**ACTIVITY:** Repeat the records below exactly. Omit the pictures.

##### SOURCE RECORDS

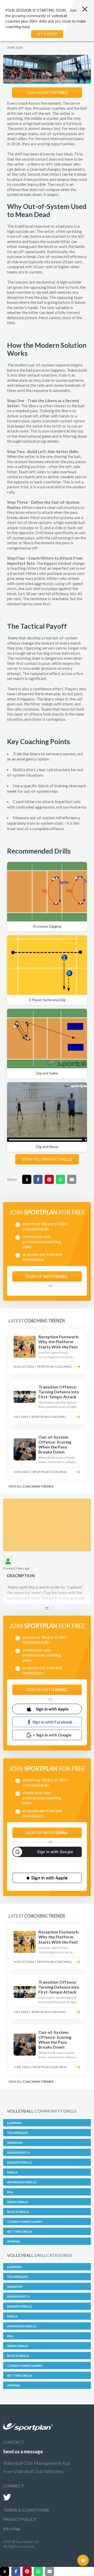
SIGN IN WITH (47, 1689)
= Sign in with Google (52, 1735)
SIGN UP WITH (47, 1276)
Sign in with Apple (52, 1709)
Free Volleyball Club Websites (33, 2471)
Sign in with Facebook (52, 1722)
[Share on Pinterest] (49, 1179)
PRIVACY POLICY (19, 2519)
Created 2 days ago (16, 1568)
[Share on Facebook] (38, 1179)
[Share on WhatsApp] (60, 1179)
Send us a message (23, 2451)
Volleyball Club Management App (36, 2463)
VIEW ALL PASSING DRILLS (47, 1159)
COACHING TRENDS (38, 1486)
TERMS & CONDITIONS (26, 2509)
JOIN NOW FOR (47, 92)
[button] (47, 1878)
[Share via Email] (71, 1179)
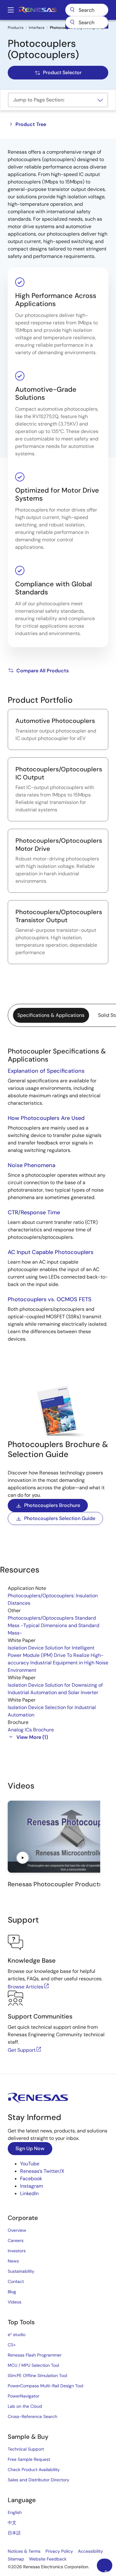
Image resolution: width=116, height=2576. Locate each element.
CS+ (12, 2345)
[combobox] (86, 22)
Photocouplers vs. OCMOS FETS (50, 1299)
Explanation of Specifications (46, 1071)
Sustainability (21, 2271)
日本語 (14, 2533)
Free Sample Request (29, 2459)
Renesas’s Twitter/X (42, 2171)
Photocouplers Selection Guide (59, 1518)
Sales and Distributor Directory (38, 2480)
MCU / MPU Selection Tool (33, 2365)
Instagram (31, 2186)
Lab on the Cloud (25, 2406)
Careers (16, 2240)
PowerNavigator (23, 2396)
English (15, 2512)
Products (16, 27)
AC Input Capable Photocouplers (50, 1252)
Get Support (22, 2050)
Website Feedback (48, 2559)
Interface (37, 27)
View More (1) (32, 1737)
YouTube (29, 2163)
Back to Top (108, 2570)
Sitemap (16, 2559)
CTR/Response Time (34, 1212)
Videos (14, 2302)
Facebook (31, 2178)
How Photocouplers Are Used (46, 1118)
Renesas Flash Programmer (35, 2355)
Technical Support (26, 2449)
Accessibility (90, 2551)
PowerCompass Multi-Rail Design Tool (45, 2386)
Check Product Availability (34, 2469)
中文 (12, 2522)
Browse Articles (25, 1986)
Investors (17, 2250)
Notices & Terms (24, 2551)
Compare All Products (42, 670)
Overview (17, 2230)
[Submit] (72, 22)
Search (86, 10)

##########

**ANSWER TO THE PROBLEM:**
SIGN IN WITH (47, 1689)
= Sign in with Google (52, 1735)
SIGN UP WITH (47, 1276)
Sign in with Apple (52, 1709)
Free Volleyball Club Websites (33, 2471)
Sign in with Facebook (52, 1722)
[Share on Pinterest] (49, 1179)
PRIVACY POLICY (19, 2519)
Created 2 days ago (16, 1568)
[Share on Facebook] (38, 1179)
[Share on WhatsApp] (60, 1179)
Send us a message (23, 2451)
Volleyball Club Management App (36, 2463)
VIEW ALL PASSING DRILLS (47, 1159)
COACHING TRENDS (38, 1486)
TERMS & CONDITIONS (26, 2509)
JOIN NOW FOR (47, 92)
[button] (47, 1878)
[Share via Email] (71, 1179)
Image resolution: width=116, height=2576. Locate each element.
CS+ (12, 2345)
[combobox] (86, 22)
Photocouplers vs. OCMOS FETS (50, 1299)
Explanation of Specifications (46, 1071)
Sustainability (21, 2271)
日本語 (14, 2533)
Free Sample Request (29, 2459)
Renesas’s Twitter/X (42, 2171)
Photocouplers Selection Guide (59, 1518)
Sales and Distributor Directory (38, 2480)
MCU / MPU Selection Tool (33, 2365)
Instagram (31, 2186)
Lab on the Cloud (25, 2406)
Careers (16, 2240)
PowerNavigator (23, 2396)
English (15, 2512)
Products (16, 27)
AC Input Capable Photocouplers (50, 1252)
Get Support (22, 2050)
Website Feedback (48, 2559)
Interface (37, 27)
View More (1) (32, 1737)
YouTube (29, 2163)
Back to Top (108, 2570)
Sitemap (16, 2559)
CTR/Response Time (34, 1212)
Videos (14, 2302)
Facebook (31, 2178)
How Photocouplers Are Used (46, 1118)
Renesas Flash Programmer (35, 2355)
Technical Support (26, 2449)
Accessibility (90, 2551)
PowerCompass Multi-Rail Design Tool (45, 2386)
Check Product Availability (34, 2469)
中文 (12, 2522)
Browse Articles (25, 1986)
Investors (17, 2250)
Notices & Terms (24, 2551)
Compare All Products (42, 670)
Overview (17, 2230)
[Submit] (72, 22)
Search (86, 10)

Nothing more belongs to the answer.